» ACTIVITY:
Each entry below is to be transcribed exactly; pictures are not copied.

*** Opening of PROVIDED RECORDS ***

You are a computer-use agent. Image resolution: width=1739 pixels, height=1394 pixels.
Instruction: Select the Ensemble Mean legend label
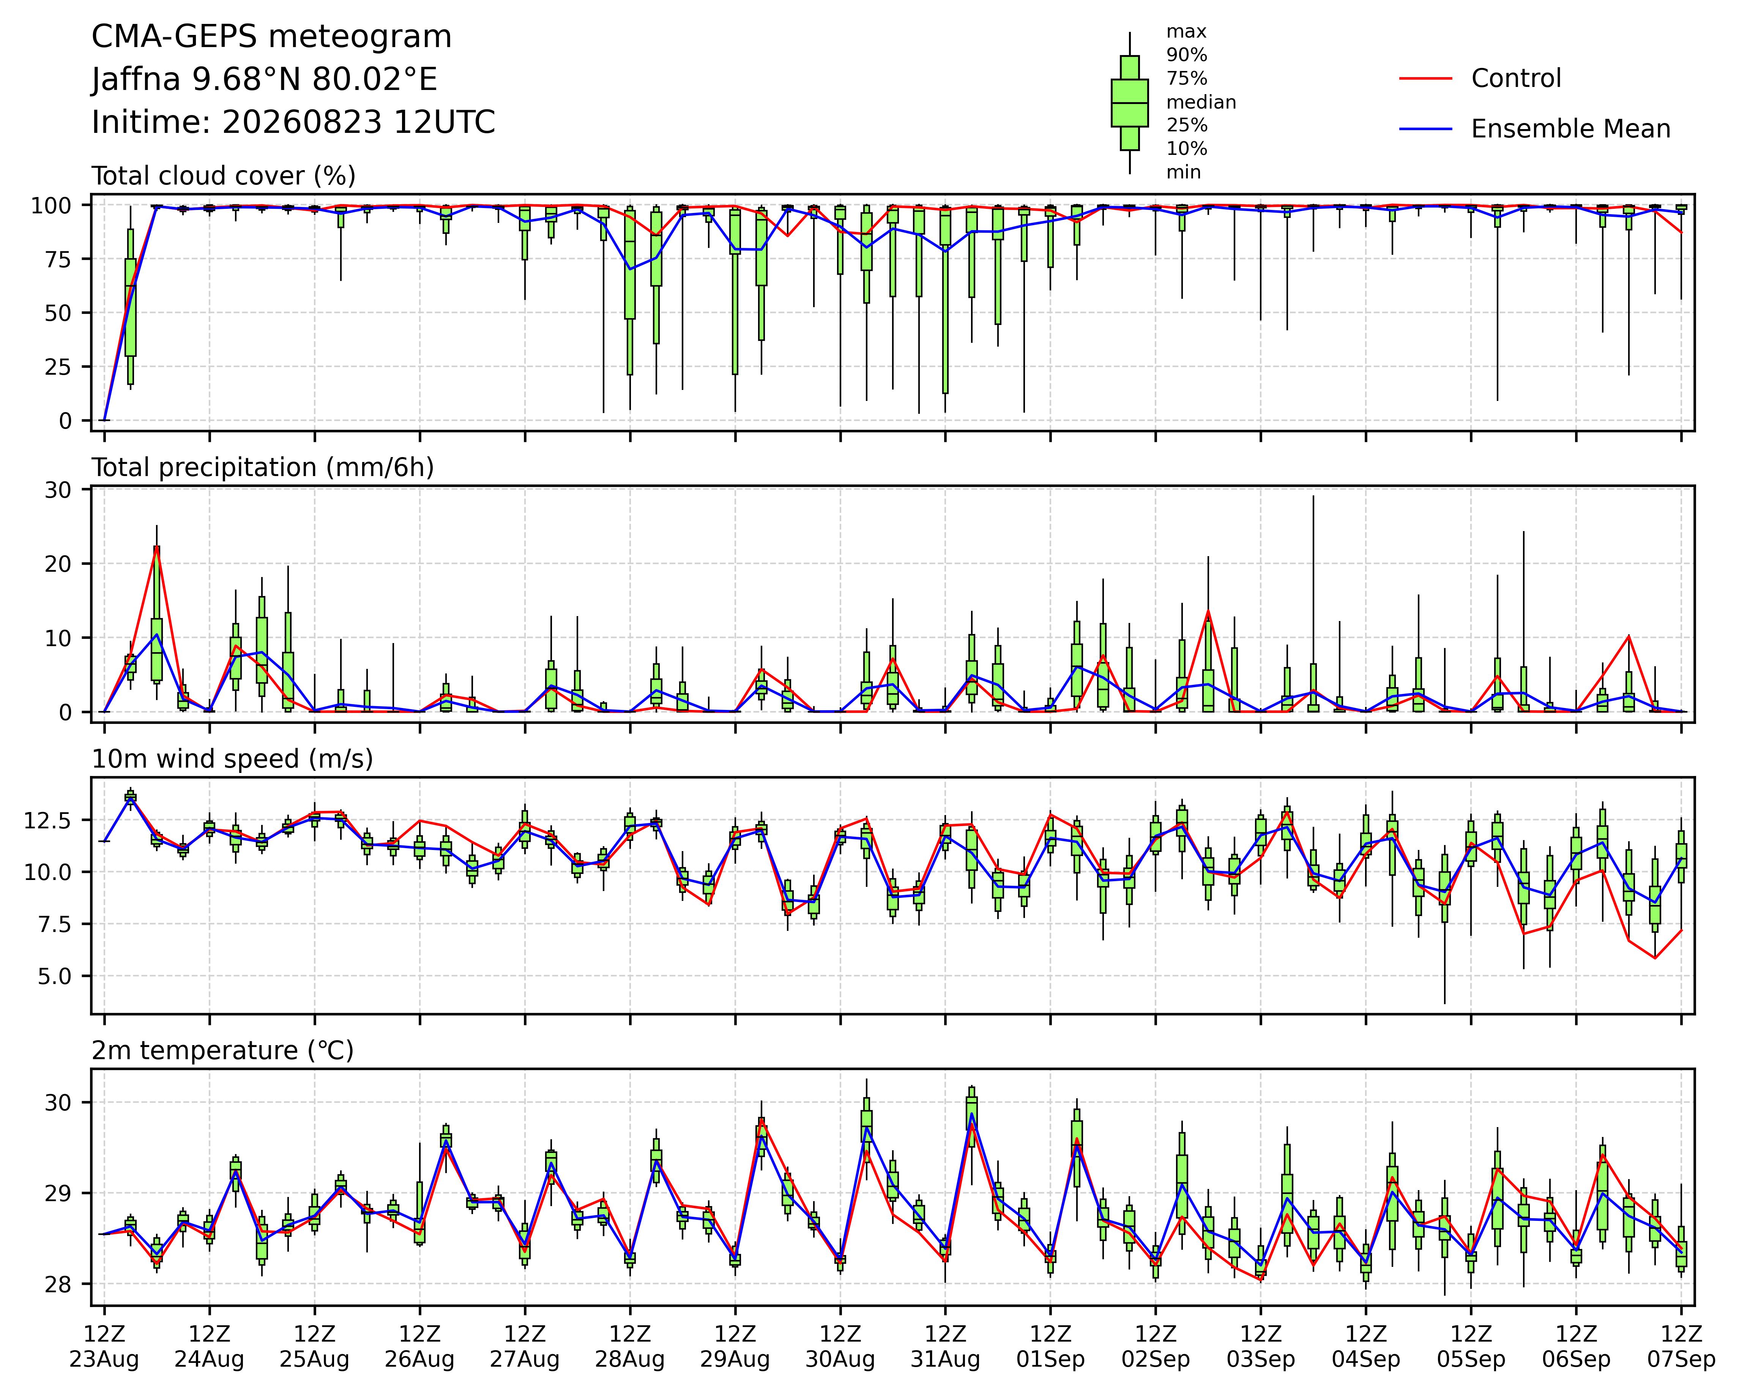(1570, 129)
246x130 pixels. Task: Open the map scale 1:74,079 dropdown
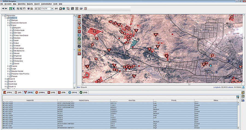pos(52,9)
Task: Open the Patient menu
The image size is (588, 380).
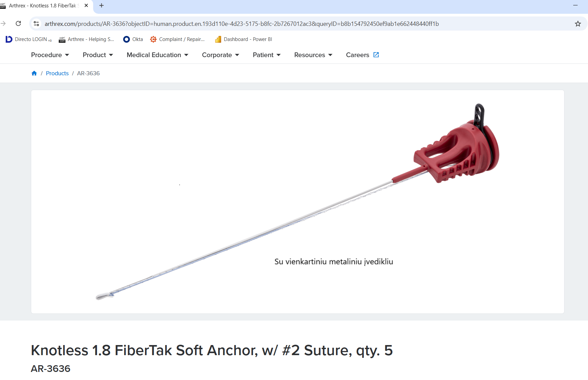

*** Close of PROVIDED RECORDS ***

» EXERCISE SOLUTION:
You are a computer-use agent. Image resolution: width=1739 pixels, height=1394 pixels.
Instruction: Select the Ensemble Mean legend label
(1570, 129)
246x130 pixels. Task: Open the map scale 1:74,079 dropdown
pos(52,9)
Task: Open the Patient menu
The image size is (588, 380).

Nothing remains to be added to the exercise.